**** PASSAGE TO READ

She was proud of her mercurial self, as difficult as it could be to handle. A reporter once asked her: "Did you know that you were born under the same sign as Rosalind Russell and Judy Garland?" Showing her considerable intelligence, Marilyn replied: "I know nothing of these people. I was born under the same sign as Ralph Waldo Emerson, Queen Victoria and Walt Whitman."

We don't know how Marilyn celebrated her birthdays in the foster homes in which she was raised: probably with a cake and candles on the cake that she blew out after making a wish, which was the practice then, as it is today. On her birthday in 1952, Darryl Zanuck, head of Twentieth-Century Fox, her studio, told her that she had won the role of Lorelei Lee in Gentlemen Prefer Blondes -- a role coveted by many Hollywood actresses. It was an amazing birthday present, especially since she was celebrating her birthday alone in her suite at the Hotel Bel-Air, before she went to Niagara, New York, to make the movie Niagara.

********

# TASK BRIEF
Carry the passage about Marilyn's birthdays forward from its last sentence, keeping its tone and subject.

**** DATASET ENTRIES

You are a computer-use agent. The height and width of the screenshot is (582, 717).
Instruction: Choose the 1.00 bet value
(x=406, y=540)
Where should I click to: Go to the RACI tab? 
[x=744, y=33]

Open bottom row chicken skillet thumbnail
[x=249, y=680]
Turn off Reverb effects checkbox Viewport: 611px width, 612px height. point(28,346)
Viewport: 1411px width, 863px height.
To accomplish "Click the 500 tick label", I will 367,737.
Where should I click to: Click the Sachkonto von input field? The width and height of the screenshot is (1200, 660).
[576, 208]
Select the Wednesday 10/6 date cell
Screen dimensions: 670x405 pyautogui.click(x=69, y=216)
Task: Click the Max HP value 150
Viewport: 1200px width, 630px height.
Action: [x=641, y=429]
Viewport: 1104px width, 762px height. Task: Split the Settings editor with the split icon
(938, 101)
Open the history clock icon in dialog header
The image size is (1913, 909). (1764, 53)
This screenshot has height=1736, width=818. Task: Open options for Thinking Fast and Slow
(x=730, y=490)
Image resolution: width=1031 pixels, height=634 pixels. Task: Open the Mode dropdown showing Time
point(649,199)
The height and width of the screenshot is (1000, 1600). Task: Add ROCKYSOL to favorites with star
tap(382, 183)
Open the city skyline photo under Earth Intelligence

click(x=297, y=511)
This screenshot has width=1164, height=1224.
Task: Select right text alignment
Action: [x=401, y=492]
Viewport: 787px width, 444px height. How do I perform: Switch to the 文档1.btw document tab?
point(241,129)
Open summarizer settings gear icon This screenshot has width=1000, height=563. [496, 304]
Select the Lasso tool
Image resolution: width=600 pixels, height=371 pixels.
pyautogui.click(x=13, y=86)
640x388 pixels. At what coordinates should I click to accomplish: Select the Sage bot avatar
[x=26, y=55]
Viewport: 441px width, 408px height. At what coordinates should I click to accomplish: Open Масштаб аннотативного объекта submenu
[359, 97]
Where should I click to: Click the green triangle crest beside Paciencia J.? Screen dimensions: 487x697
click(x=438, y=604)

********

# REPLY TO THE EXERCISE
In 1955 Henry Rosenfeld, a manufacturer of women's dresses in New York and a wealthy friend and occasional lover, gave her a 200-carat diamond bracelet for her birthday, with the note, "I want you to be happy above everything else in the world." (Marilyn owned mostly costume jewelry; the real diamonds must have thrilled her.) Marilyn and Henry, who met by accident in New York in 1949, when she went on a tour to promote Love Happy, were very close throughout the rest of her life; before Marilyn married Arthur Miller, he was jealous of Henry.

Some years later, on June 1, 1962, during the filming of Something's Got to Give, Fox executives had a very negative reaction to her birthday. They were so angry with her for leaving filming in late May to go to New York to sing at the John F. Kennedy birthday celebration at Madison Square Garden that they paid no attention to her thirty-sixth birthday. In fact, they failed to show up when Evelyn Moriarty, her stand-in, brought a birthday cake and a bottle of champagne to the set to honor her. It was a serious insult. Even worse was her firing a week later.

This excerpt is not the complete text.